Seçilmiş Bölüm:

******************************

Danıştay Kararı 6. Daire 2017/4638 E. 2020/13401 K. 23.12.2020 T.

Danıştay 6. Daire Başkanlığı         2017/4638 E.  ,  2020/13401 K.
T.C.
D A N I Ş T A Y
ALTINCI DAİRE
Esas No : 2017/4638
Karar No : 2020/13401

TEMYİZ EDENLER :1) DAVACILAR:
1- …. 6- …
VEKİLİ : Av. ….
2) DAVALI:
… Belediye Başkanlığı
VEKİLİ : Av. …
KARŞI TARAF : 1- DAVALI :…. Belediye Başkanlığı
2- DAVACILAR: 1- … 6- …
İSTEMİN KONUSU : …. İdare Mahkemesinin … tarih ve E:…, K:… sayılı kararının davacı tarafından esasının, davalı idare tarafından vekalet ücretine yönelik olarak temyizen incelenerek bozulması istenilmektedir.
YARGILAMA SÜRECİ:
Dava konusu istem: Mersin İli, Silifke İlçesi, … mahallesi, … ada, … parsel sayılı taşınmazın kamulaştırılmasına ilişkin … Belediye Encümeninin … tarihli, … kararının ve dayanağı … tarihli, … sayılı belediye meclis kararı ile kabul edilen 1/1000 ölçekli uygulama imar planının iptali istenilmiştir.

******************************

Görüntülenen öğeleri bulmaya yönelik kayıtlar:
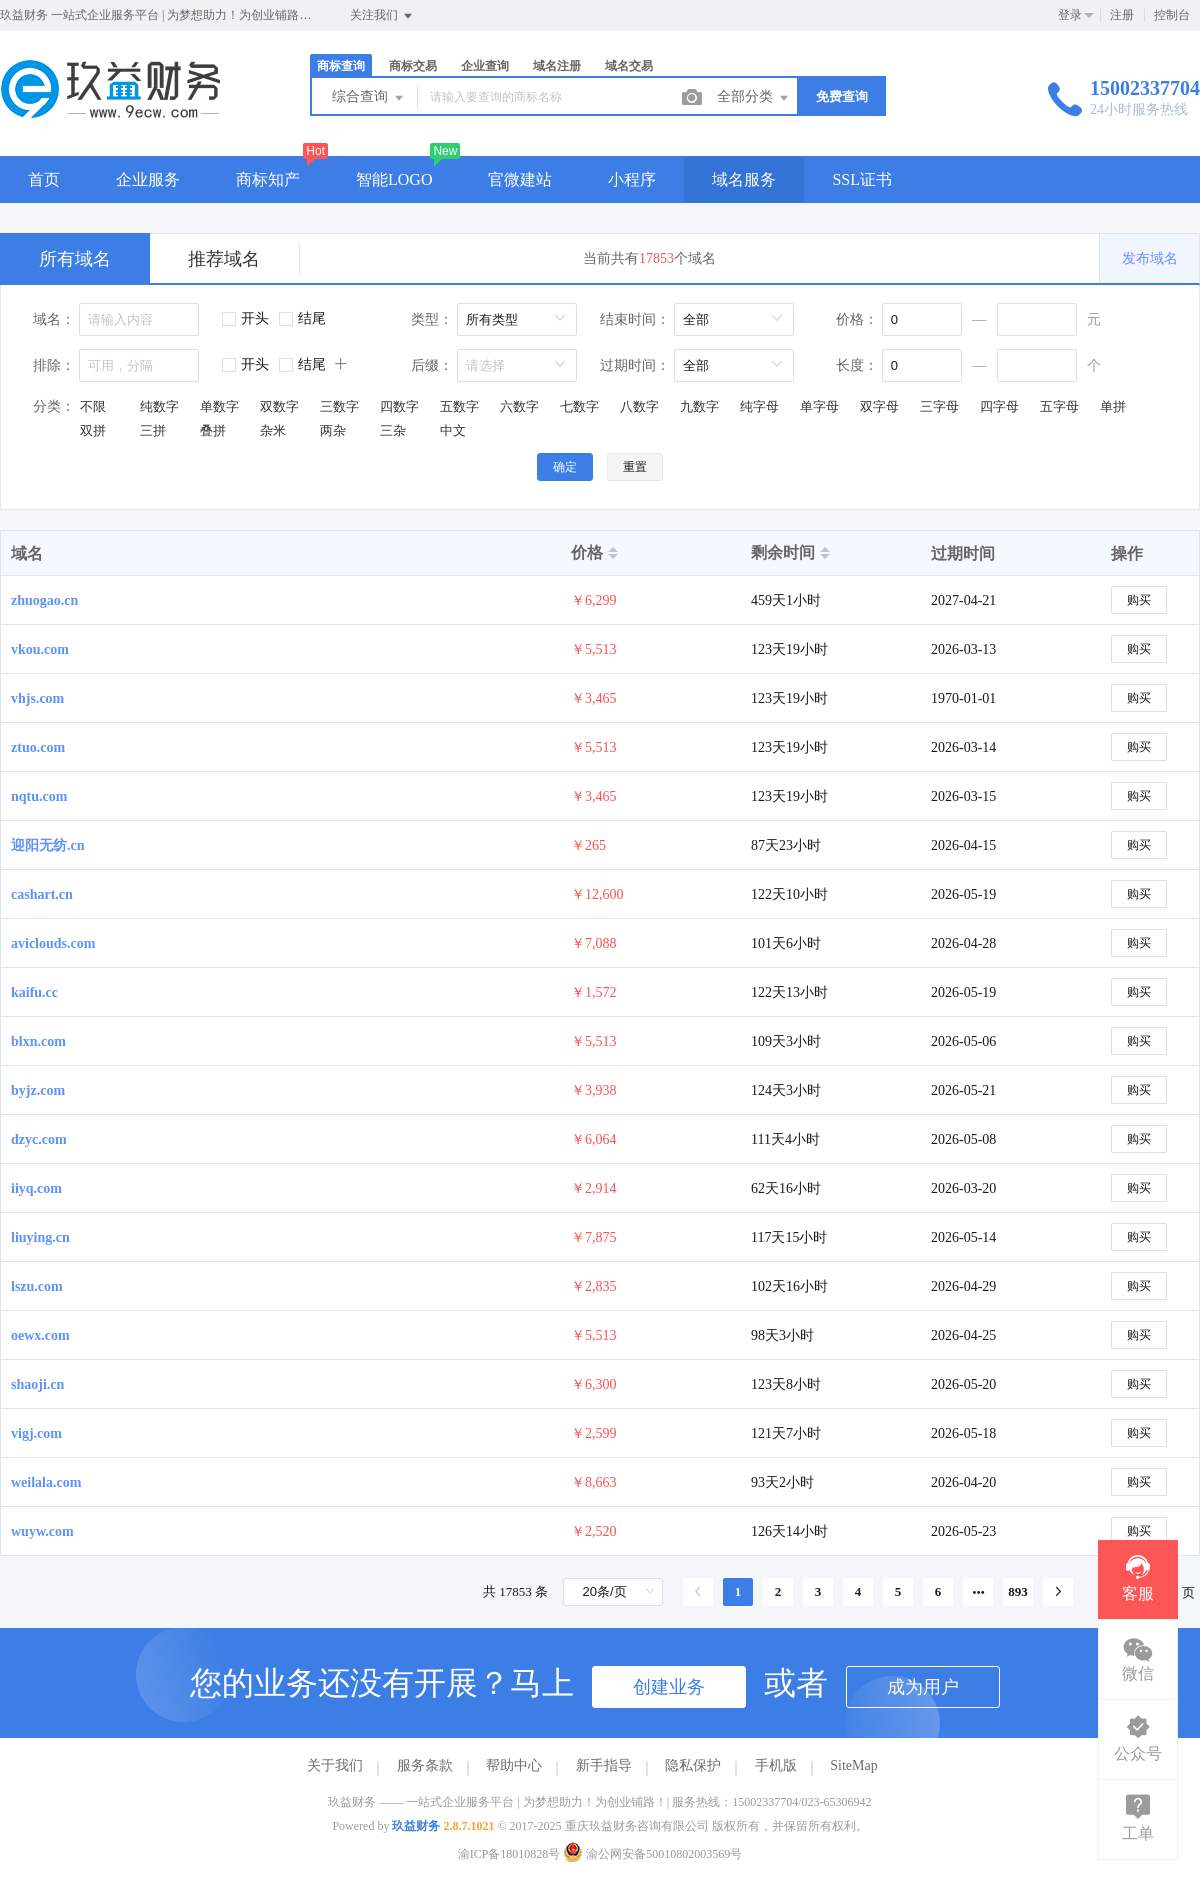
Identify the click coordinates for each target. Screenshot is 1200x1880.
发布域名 (1150, 258)
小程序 (632, 179)
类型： (432, 319)
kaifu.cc (34, 992)
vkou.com (40, 649)
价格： (857, 319)
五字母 (1059, 406)
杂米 (273, 430)
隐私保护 (693, 1765)
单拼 (1113, 406)
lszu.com (37, 1286)
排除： (54, 365)
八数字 (639, 406)
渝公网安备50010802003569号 (652, 1854)
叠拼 (213, 430)
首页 (44, 179)
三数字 (339, 406)
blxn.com (38, 1041)
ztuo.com (38, 747)
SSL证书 (862, 179)
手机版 (776, 1765)
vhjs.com (37, 698)
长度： (857, 365)
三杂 (393, 430)
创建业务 (669, 1687)
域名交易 (629, 66)
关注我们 (382, 16)
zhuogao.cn (44, 600)
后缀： (432, 365)
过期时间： (635, 365)
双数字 (279, 406)
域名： (54, 319)
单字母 (819, 406)
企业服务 (148, 179)
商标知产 (268, 179)
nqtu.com (39, 796)
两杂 (333, 430)
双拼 (93, 430)
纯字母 (759, 406)
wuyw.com (42, 1531)
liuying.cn (40, 1237)
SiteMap (853, 1765)
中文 (453, 430)
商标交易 (413, 66)
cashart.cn (42, 894)
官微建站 (520, 179)
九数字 (699, 406)
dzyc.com (39, 1139)
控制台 (1172, 15)
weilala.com (46, 1482)
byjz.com (38, 1090)
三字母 (939, 406)
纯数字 (159, 406)
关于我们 (335, 1765)
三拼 (153, 430)
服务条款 (425, 1765)
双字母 (879, 406)
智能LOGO (394, 179)
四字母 (999, 406)
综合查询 (369, 98)
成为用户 (923, 1687)
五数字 (459, 406)
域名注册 (557, 66)
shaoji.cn (37, 1384)
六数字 (519, 406)
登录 (1070, 15)
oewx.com (40, 1335)
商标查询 (341, 66)
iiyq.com (36, 1188)
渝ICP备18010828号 (509, 1854)
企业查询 (485, 66)
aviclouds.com (53, 943)
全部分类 (754, 98)
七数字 (579, 406)
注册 (1122, 15)
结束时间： (635, 319)
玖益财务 (416, 1826)
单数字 (219, 406)
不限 (93, 406)
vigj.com (36, 1433)
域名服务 (744, 179)
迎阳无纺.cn (48, 845)
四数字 (399, 406)
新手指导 (604, 1765)
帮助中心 (514, 1765)
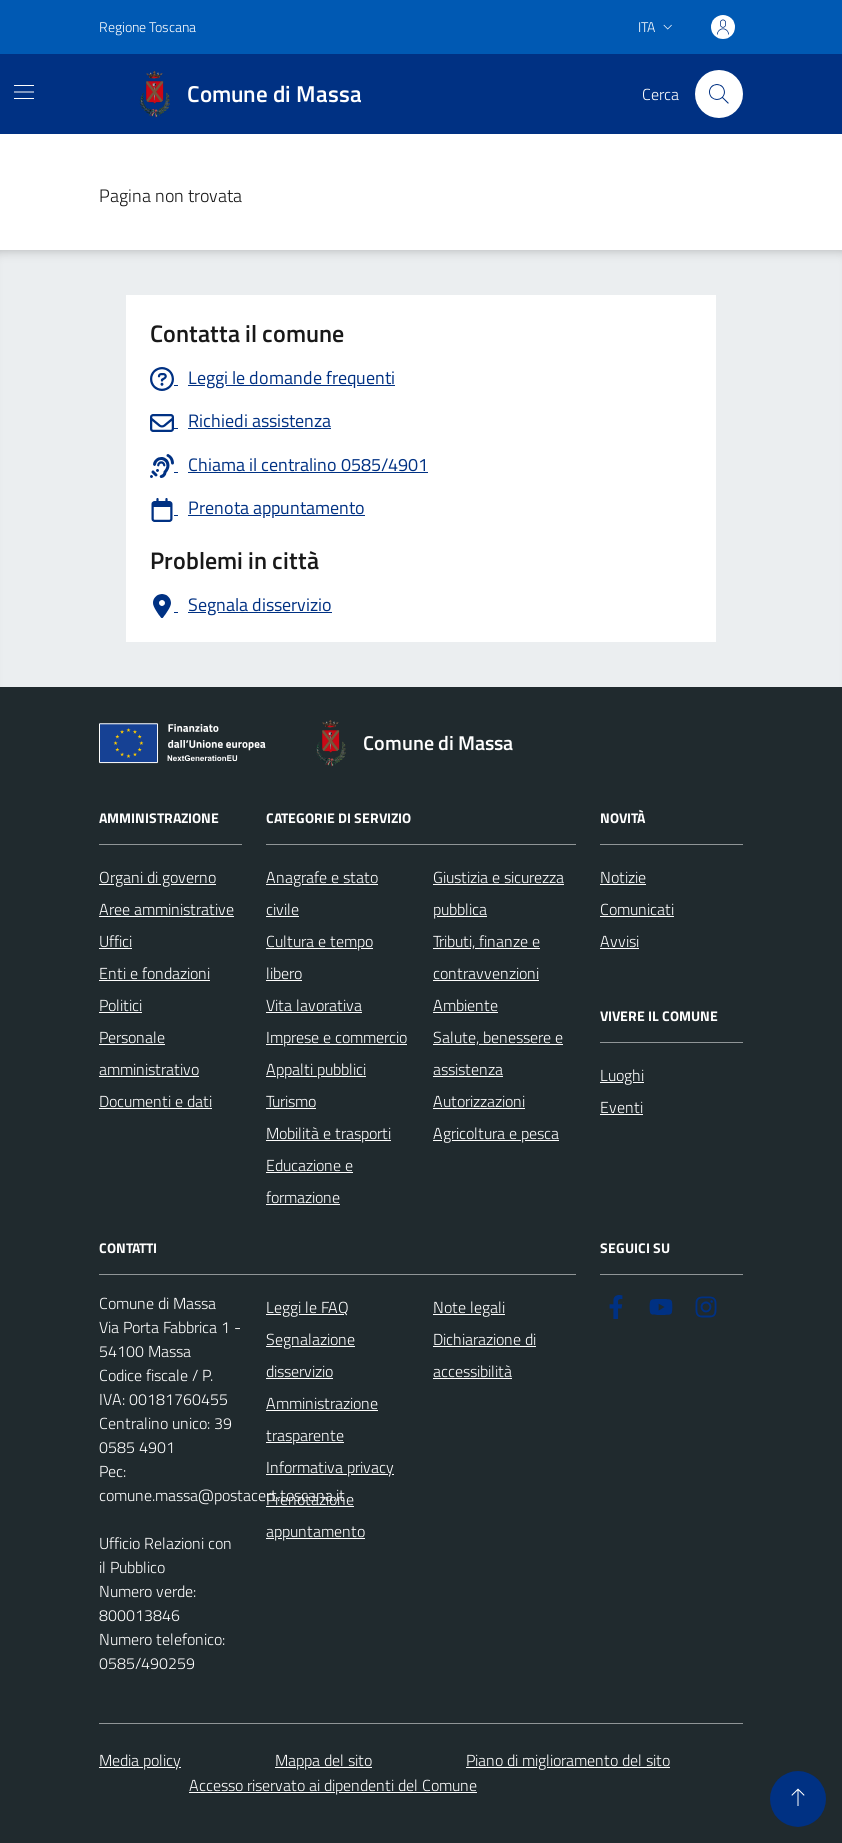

******************************

Görev Listesi:
(a) Danıştay kararında "Danıştay Kararı 6." ile başlayıp "VEKİLİ : Av. …." ile biten kısmı olduğu gibi tekrarlayın.
(b) Danıştay kararında eğik çizgi (/) içeren sayı ifadelerinin hepsini, her birini bir kez yazarak sıralayın.
(c) Danıştay kararını son cümlesinden sonra devam ettirin.

Görev Bazında Sonuçlar:
(a)
Danıştay Kararı 6. Daire 2017/4638 E. 2020/13401 K. 23.12.2020 T.

Danıştay 6. Daire Başkanlığı         2017/4638 E.  ,  2020/13401 K.
T.C.
D A N I Ş T A Y
ALTINCI DAİRE
Esas No : 2017/4638
Karar No : 2020/13401

TEMYİZ EDENLER :1) DAVACILAR:
1- …. 6- …
VEKİLİ : Av. ….

(b)
2017/4638
2020/13401
1/1000

(c)
İlk Derece Mahkemesi kararının özeti: Davanın süre aşımı nedeniyle reddi yolundaki İdare Mahkemesi kararının bozulmasına yönelik Danıştay Altıncı Dairesinin 15/04/2015 tarih ve E:2014/6551, K:2015/2354 sayılı kararına uyularak, yerinde yaptırılan keşif ve bilirkişi incelemesi sonucu düzenlenen rapor ile dosyadaki bilgi ve belgelerin birlikte değerlendirilmesinden, davacı taşınmazına isabet eden 17 metrelik imar yolunun kamunun eline geçmesinin kamulaştırma yoluyla mümkün olduğu, 17 metrelik enkesitli imar yolunun mevzuata uygun olması nedeniyle davacıya ait parselin kamulaştırılmasına yönelik belediye encümen kararının da mevzuata uygun olduğu, imar planlarının bir biriyle uyumlu olduğu sonucuna varılmıştır.
Belirtilen gerekçelerle dava konusu işlem hukuka uygun bulunarak davanın reddine karar verilmiştir.

TEMYİZ EDELERİN İDDİALARI :
Davacı tarafından, fiilen 7-10 metre genişliğinde olan yolun 17 metre olarak düzenlenmesinin kamu yararı bakımından bilirkişilerce değerlendirilmediği, davanın reddi yolunda verilen İdare Mahkemesi kararının bozulması gerektiği ileri sürülmektedir.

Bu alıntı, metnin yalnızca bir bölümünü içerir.